Society

The Indianapolis Shooting (Along With The Overall Rising Number of Mass Shootings In America)

Brandon Scott Hole, a 19-year-old who used to work at a FedEx warehouse in Indianapolis shot gunfire at the same warehouse on Thursday. He was firing uncontrollably and ended it by killing himself before the police arrived. This led to eight deaths and at least seven people injured.

This shooting is nothing new in Indianapolis. In fact, this makes the third mass shooting since the start of the year. The other two mass shootings were in Atlanta and Colorado. President Biden had a strong opinion about this in a news conference.

“Every single day, every single day, there’s a mass shooting in the United States if you count all those who are killed out on the streets of our cities and our rural areas. It’s a national embarrassment and must come to an end.”

From the New York Times article, “In a Spasm of Violence, Indianapolis Faces the Country’s Latest Mass Shooting”

DATA ENTRIES ▸

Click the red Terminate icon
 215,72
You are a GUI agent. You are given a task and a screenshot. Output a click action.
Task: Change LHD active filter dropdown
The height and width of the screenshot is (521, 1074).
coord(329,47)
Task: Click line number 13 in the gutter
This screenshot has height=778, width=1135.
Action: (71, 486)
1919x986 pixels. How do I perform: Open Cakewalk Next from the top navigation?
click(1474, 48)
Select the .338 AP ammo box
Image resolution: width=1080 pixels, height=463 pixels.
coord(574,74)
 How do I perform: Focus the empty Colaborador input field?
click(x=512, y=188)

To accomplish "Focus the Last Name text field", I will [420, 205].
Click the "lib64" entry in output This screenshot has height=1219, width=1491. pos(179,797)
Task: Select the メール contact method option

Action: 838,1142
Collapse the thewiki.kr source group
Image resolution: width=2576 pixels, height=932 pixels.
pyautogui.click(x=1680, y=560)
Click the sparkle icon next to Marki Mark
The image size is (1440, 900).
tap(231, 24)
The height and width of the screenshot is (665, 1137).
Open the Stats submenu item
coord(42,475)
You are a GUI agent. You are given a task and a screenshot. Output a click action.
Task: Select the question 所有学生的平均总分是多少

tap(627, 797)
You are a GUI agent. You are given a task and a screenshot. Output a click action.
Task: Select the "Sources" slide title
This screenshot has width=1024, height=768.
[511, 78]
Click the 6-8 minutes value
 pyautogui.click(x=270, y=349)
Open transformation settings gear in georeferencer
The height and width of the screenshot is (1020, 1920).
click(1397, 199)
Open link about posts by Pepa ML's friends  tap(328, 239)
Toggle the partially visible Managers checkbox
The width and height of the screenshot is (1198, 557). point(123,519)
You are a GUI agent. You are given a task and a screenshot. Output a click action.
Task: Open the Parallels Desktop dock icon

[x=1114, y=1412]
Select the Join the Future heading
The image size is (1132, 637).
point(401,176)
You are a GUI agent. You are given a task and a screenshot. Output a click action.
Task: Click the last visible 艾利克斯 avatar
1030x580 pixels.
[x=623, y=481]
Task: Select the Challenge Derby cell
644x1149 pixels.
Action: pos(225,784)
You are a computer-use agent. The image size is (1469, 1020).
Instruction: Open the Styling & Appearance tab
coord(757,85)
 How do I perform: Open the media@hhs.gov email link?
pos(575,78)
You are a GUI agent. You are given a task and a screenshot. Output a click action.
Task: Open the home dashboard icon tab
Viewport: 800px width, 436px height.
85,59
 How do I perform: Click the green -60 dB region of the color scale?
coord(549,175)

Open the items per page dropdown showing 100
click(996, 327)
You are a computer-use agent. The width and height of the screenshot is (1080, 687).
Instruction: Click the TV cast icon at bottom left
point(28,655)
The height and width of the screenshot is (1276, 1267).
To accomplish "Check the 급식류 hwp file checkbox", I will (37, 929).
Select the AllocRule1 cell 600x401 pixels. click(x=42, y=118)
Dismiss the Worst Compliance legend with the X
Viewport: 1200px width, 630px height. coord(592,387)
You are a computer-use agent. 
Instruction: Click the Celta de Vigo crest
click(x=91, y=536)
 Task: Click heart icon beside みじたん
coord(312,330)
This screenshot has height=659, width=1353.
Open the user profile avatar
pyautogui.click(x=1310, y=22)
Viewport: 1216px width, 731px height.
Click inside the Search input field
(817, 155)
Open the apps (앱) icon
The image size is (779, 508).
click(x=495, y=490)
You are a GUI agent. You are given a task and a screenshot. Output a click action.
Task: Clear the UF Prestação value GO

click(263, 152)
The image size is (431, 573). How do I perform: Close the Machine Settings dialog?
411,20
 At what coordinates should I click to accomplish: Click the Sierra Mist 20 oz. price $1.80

PROBLEM ▸ Could you reproduce the passage of the Indianapolis shooting article above that falls between "Brandon Scott Hole, a" and "a news conference.", inclusive?

TASK OUTPUT ▸
Brandon Scott Hole, a 19-year-old who used to work at a FedEx warehouse in Indianapolis shot gunfire at the same warehouse on Thursday. He was firing uncontrollably and ended it by killing himself before the police arrived. This led to eight deaths and at least seven people injured.

This shooting is nothing new in Indianapolis. In fact, this makes the third mass shooting since the start of the year. The other two mass shootings were in Atlanta and Colorado. President Biden had a strong opinion about this in a news conference.